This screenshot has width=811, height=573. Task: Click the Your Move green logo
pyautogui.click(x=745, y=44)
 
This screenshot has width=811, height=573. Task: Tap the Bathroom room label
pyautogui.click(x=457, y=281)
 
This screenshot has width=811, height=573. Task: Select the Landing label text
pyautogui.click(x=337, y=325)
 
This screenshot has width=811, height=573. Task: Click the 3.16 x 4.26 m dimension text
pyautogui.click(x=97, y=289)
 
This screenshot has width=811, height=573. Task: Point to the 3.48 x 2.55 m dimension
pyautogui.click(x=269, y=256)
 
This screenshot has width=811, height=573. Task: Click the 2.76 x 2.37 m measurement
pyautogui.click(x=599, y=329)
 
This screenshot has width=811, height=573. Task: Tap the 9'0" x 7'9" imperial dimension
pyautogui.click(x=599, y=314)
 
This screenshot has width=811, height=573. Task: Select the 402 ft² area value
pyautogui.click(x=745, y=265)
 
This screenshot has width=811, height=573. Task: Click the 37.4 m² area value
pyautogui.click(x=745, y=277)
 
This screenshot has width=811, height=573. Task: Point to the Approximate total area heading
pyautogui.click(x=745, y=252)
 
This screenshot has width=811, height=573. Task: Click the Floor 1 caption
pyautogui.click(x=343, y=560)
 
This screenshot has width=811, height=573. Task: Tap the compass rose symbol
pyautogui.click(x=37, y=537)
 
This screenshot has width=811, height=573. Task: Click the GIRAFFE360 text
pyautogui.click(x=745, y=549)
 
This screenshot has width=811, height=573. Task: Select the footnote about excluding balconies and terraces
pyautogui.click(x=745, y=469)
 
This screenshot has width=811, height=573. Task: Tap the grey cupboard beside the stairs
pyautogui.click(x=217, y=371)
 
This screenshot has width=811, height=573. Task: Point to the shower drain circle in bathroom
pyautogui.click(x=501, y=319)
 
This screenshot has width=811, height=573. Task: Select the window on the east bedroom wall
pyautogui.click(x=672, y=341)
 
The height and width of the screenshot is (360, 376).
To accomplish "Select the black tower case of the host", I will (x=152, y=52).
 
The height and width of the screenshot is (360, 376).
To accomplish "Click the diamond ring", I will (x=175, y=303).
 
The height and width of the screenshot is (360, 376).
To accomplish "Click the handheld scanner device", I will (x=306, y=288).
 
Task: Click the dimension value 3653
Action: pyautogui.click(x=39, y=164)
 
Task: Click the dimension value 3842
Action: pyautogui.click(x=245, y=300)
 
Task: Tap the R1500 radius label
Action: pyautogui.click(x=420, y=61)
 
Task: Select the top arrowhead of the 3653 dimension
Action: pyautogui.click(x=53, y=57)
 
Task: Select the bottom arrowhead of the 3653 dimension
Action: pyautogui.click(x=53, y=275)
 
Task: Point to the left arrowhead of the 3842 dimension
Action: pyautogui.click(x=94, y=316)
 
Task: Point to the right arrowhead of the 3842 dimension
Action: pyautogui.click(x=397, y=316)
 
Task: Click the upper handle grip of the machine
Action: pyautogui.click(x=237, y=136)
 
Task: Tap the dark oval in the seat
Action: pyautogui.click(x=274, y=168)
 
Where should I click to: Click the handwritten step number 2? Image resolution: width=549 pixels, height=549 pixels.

* WHAT YOU WILL DO
Copy out the material above, from the line with "Landing label text" up to and including the line with "pyautogui.click(x=343, y=560)", keeping every line unchanged.

* TASK RESPONSE
This screenshot has width=811, height=573. Task: Select the Landing label text
pyautogui.click(x=337, y=325)
 
This screenshot has width=811, height=573. Task: Click the 3.16 x 4.26 m dimension text
pyautogui.click(x=97, y=289)
 
This screenshot has width=811, height=573. Task: Point to the 3.48 x 2.55 m dimension
pyautogui.click(x=269, y=256)
 
This screenshot has width=811, height=573. Task: Click the 2.76 x 2.37 m measurement
pyautogui.click(x=599, y=329)
 
This screenshot has width=811, height=573. Task: Tap the 9'0" x 7'9" imperial dimension
pyautogui.click(x=599, y=314)
 
This screenshot has width=811, height=573. Task: Select the 402 ft² area value
pyautogui.click(x=745, y=265)
 
This screenshot has width=811, height=573. Task: Click the 37.4 m² area value
pyautogui.click(x=745, y=277)
 
This screenshot has width=811, height=573. Task: Point to the Approximate total area heading
pyautogui.click(x=745, y=252)
 
This screenshot has width=811, height=573. Task: Click the Floor 1 caption
pyautogui.click(x=343, y=560)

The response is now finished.